Earlier this week you were named 3rd-team Academic All-American: how do you balance your work on the court with your work in the classroom? It is just something that I have learned over the course of my life as a student-athlete. In high school you have to do your homework at night before going to sleep and it is even harder to balance it all in college. You need to have the discipline to keep up with your assignments by checking the syllabi and then making sure you get your work done. It is not too complicated: you just have to do the work you are supposed to do.

You have a 3.52 GPA as an undergrad student majoring in Finance and a 3.75 GPA as a grad student pursuing your MBA: how did you get onto the business track, and what do you hope to do with all of your degrees? I did not really know what I wanted to do coming into college. I knew I would do business and knew I did not want to go the medical route: that is what my brother/dad both did and I saw what my brother had to go through during med school. They both help people get healthy, but if I am a financial adviser I can help people feel more secure with their lives financially. I like building relationships with people and want to help them in that way.
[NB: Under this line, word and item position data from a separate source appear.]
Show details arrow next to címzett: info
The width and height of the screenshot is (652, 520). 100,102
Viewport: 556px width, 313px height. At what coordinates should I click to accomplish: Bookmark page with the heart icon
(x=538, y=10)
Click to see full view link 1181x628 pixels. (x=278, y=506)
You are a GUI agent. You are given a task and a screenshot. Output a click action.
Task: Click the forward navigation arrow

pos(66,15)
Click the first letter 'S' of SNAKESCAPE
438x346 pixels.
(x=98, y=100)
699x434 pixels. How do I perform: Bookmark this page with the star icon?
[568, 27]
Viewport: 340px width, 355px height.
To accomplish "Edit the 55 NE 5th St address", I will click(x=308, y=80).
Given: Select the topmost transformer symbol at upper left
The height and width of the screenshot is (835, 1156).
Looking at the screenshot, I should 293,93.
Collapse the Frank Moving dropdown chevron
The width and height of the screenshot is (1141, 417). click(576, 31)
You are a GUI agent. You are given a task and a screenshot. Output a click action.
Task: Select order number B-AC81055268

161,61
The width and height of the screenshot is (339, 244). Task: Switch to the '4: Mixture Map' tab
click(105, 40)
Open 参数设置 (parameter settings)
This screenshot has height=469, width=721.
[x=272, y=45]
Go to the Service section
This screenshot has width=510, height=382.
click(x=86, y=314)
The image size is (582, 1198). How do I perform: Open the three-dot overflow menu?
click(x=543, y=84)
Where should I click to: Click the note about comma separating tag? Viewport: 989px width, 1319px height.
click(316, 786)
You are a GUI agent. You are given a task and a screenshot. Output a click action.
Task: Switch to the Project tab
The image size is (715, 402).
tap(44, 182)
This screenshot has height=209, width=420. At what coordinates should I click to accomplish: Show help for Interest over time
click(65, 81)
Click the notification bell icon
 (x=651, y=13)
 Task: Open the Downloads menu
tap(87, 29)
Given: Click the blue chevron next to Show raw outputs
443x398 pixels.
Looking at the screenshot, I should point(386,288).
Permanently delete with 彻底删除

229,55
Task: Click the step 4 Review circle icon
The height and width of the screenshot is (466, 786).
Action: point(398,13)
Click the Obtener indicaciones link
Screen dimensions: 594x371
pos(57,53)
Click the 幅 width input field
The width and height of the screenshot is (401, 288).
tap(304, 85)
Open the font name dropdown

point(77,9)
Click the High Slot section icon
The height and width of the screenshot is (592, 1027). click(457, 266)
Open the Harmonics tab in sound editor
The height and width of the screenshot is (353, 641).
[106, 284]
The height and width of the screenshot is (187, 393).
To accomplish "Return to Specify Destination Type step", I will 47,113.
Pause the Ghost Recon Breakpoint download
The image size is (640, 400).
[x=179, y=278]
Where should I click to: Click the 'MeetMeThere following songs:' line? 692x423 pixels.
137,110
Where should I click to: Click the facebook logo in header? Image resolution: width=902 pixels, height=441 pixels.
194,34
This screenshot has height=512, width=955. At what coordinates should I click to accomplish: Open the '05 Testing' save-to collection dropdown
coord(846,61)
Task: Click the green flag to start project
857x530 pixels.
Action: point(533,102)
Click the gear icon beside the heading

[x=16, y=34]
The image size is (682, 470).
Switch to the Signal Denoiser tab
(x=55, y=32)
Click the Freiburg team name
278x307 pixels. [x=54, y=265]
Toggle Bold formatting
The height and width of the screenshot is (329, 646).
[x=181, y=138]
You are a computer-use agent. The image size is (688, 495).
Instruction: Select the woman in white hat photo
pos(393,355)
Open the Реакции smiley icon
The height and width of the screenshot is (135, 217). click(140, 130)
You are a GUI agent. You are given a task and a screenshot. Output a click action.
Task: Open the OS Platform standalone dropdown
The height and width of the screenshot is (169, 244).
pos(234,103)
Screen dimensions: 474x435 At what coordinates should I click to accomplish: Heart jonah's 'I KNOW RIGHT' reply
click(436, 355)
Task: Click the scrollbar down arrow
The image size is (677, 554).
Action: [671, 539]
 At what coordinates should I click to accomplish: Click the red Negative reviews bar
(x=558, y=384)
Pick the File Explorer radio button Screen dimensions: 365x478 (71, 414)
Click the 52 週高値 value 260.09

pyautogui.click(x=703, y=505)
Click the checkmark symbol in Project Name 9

I know that your season is not quite finished and that the 1963 Loyola team has a national title on its resume, but how do you think that people will look back on the legacy that you and your fellow SR Marques Townes have left on the program? It is a tough question for me to answer but I think that people will remember us forever. For us to be back-to-back conference POYs, key pieces that helped our team make the Final 4 by making huge shots in the NCAA tourney during that run, I hope that people remember us as 2 of the best players to ever come through Loyola. We put a lot of work in, cared about the school, and have changed the culture here.